A faithful copy of every record is needed here. Images must not appear in it.

====

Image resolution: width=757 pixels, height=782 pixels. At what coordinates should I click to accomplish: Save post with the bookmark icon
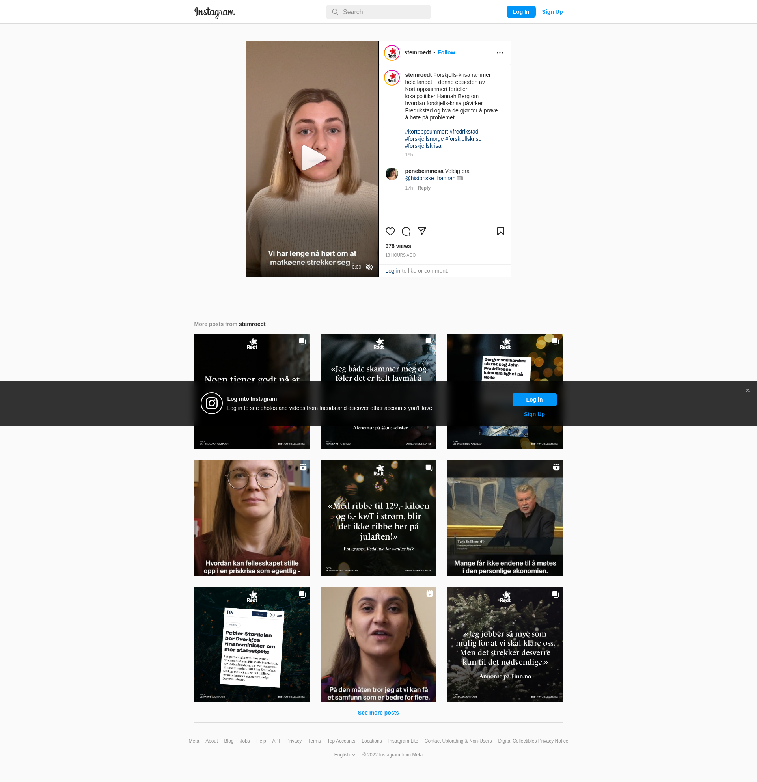500,231
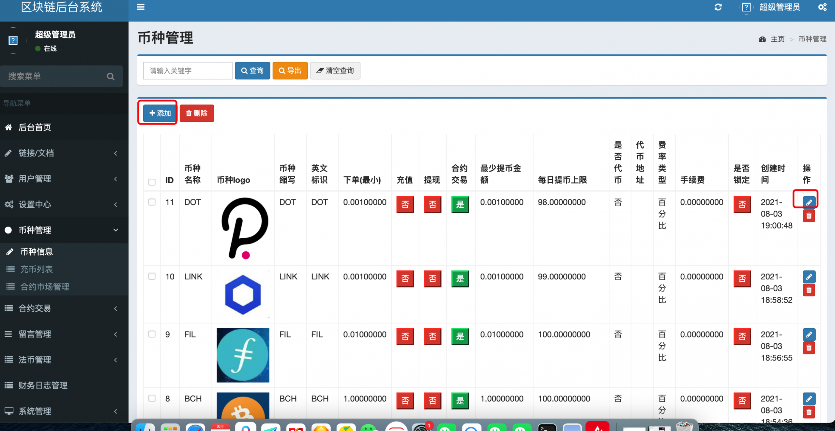Screen dimensions: 835x431
Task: Toggle the select-all checkbox in the table header
Action: tap(152, 182)
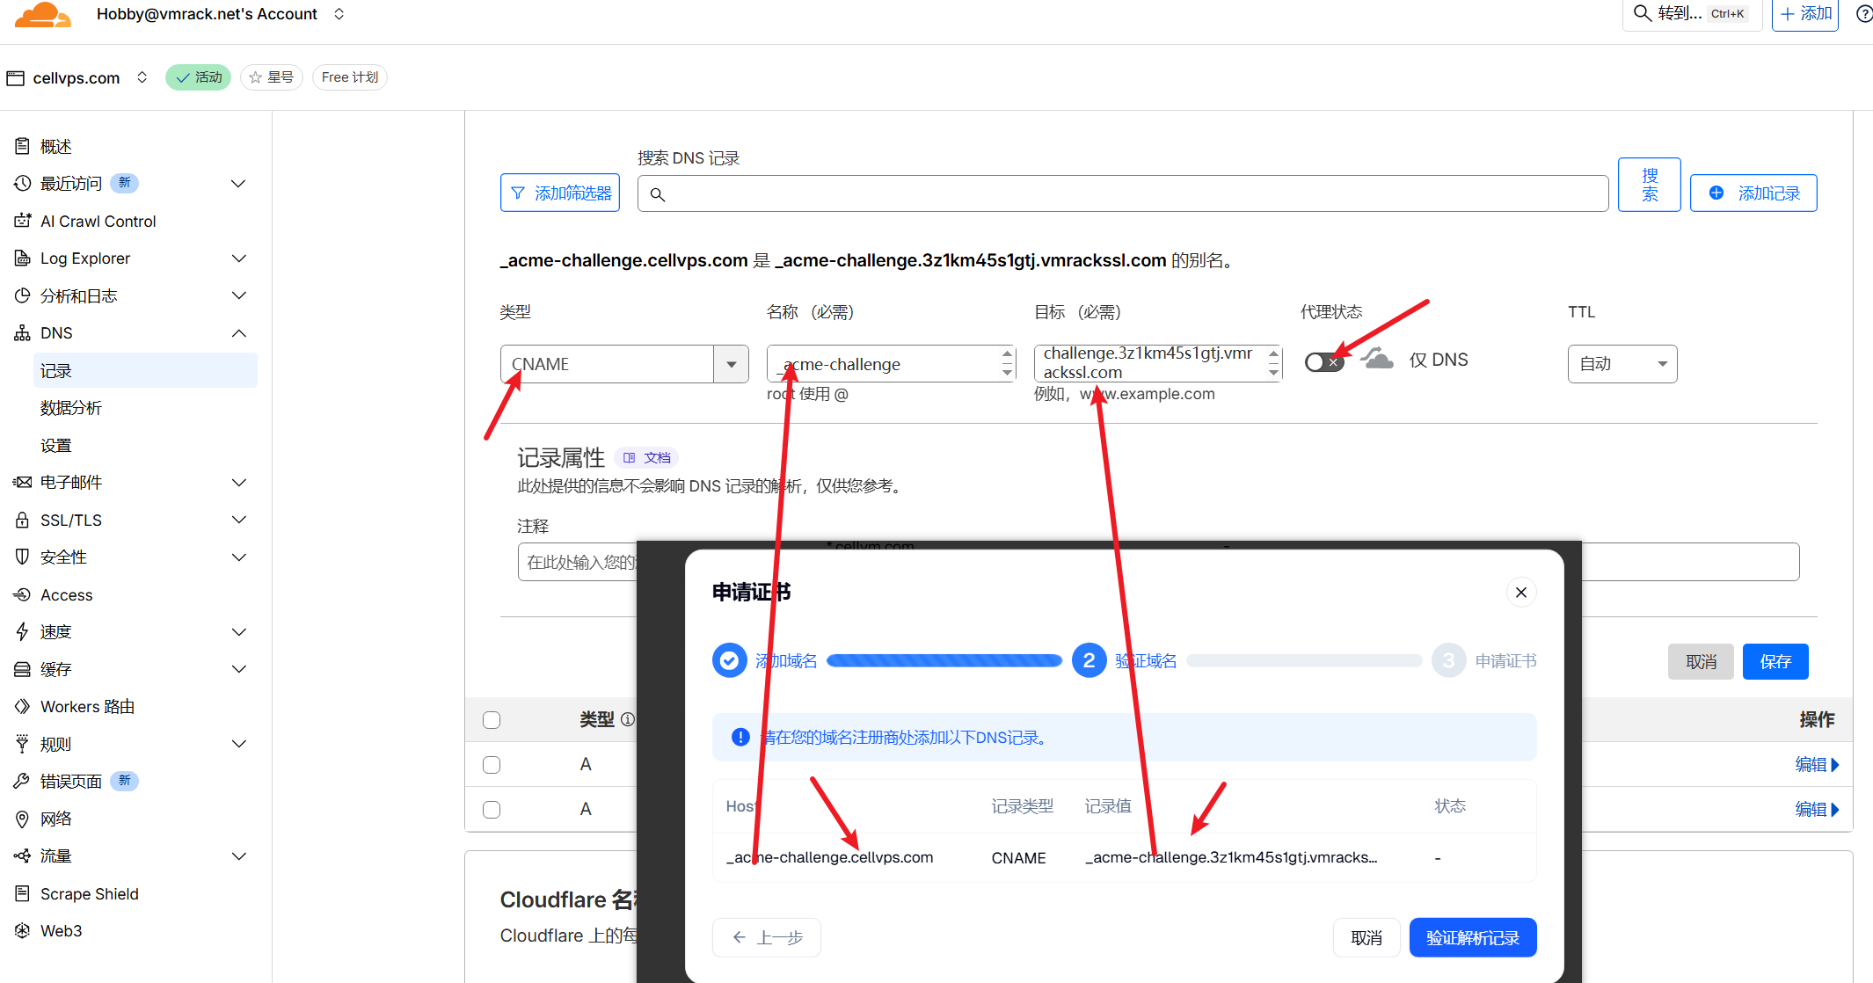Select the DNS icon in the sidebar

[x=22, y=332]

====

__Reply to the task__:
Image resolution: width=757 pixels, height=782 pixels. At what coordinates should I click to accomplish: Save post with the bookmark icon
500,231
Screen dimensions: 835x431
Task: Toggle the select-all checkbox in the table header
Action: tap(152, 182)
Select the DNS icon in the sidebar

[x=22, y=332]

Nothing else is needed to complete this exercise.